When a person ceases to be a tax resident, their 12-month tax year splits into two: the portion of the year in which they were a tax resident, and the other portion in which they were a tax non-resident.
For example, if one ceases to be a tax resident on 1 June 2022, their tax year of assessment as a tax resident would have begun on 1 March 2022, but would be deemed to have ended on 31 May 2022 (i.e., a 3-month year of assessment as a South African tax resident). Their tax year as a non-resident began on 1 June 2022 and ended on 28 February 2023 (i.e., a 9-month year of assessment as a tax non-resident). Both tax years (the 3-month and 9-month periods respectively) fall within a single 12-month tax period.
While the taxpayer still submits one tax return for the (12-month) tax year, SARS will soon take these two periods into account when considering their local retirement fund and tax-free savings account contributions.
While this is nothing new, the National Treasury has stated, on record, that this amendment intends to address an anomaly created by the split-year treatment applicable to taxpayers who cease tax residency:
This means that, currently (and previously), a taxpayer could contribute up to double the annual allowable contribution limits in the year that they cease to be a tax resident, thereby doubling up on these benefits from a tax perspective.
In practice, however, the current tax return form on e-Filing, and of course SARS in determining the tax payable by a taxpayer, has not taken these doubled-up contribution limits into account. Perhaps certain non-resident taxpayers should, therefore, rightly wonder whether SARS currently owes them a refund.

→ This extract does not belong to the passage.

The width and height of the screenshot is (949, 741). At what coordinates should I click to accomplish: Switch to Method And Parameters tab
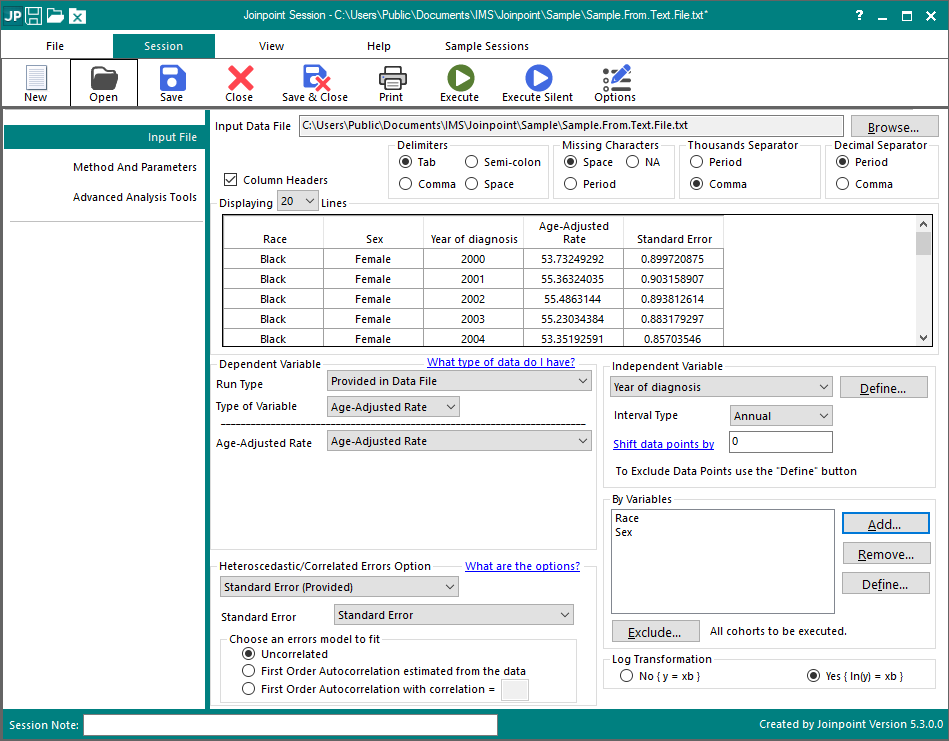point(135,167)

Nevertheless, National Treasury has proposed that from 1 March 2024, contributions made to a local retirement fund or tax-free savings account, in the year where the taxpayer ceases to be a tax resident, will be capped in relation to the time of the year that they ceased tax residency. The new limitations will be determined based on the ratio of days in that tax period (i.e., pre-, or post-cessation), against 365 days.